- **STATED PROBLEM**
Gather every line of the records below that contains the string "screenshot".

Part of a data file
※ ※ ※

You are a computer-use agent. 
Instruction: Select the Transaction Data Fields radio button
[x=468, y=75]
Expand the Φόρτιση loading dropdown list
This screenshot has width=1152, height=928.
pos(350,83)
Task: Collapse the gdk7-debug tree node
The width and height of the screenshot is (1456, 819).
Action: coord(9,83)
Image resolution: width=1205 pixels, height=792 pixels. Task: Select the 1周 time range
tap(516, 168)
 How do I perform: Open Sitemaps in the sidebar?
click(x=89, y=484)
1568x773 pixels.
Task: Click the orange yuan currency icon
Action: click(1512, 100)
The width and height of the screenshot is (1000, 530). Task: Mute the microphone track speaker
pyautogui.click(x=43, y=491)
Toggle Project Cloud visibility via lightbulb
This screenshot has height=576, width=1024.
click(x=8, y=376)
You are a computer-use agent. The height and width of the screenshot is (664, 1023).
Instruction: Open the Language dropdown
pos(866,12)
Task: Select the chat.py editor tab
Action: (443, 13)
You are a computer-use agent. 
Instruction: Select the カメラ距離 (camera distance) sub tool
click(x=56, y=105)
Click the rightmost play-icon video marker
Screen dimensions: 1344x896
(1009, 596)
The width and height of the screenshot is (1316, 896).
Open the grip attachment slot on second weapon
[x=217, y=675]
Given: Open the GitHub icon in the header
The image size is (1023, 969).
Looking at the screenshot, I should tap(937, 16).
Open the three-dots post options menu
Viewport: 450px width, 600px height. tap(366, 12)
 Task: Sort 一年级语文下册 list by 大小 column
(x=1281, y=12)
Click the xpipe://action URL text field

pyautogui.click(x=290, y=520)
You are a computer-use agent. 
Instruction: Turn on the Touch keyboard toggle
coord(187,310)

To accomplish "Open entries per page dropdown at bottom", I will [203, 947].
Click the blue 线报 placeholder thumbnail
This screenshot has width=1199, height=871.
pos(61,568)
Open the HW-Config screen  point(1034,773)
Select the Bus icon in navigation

※ ※ ※

- **TASK ANSWER**
This screenshot has width=1152, height=928.
The width and height of the screenshot is (1456, 819).
The width and height of the screenshot is (1000, 530). Task: Mute the microphone track speaker
This screenshot has height=576, width=1024.
You are a computer-use agent. The height and width of the screenshot is (664, 1023).
The width and height of the screenshot is (1316, 896).
Looking at the screenshot, I should tap(937, 16).
This screenshot has width=1199, height=871.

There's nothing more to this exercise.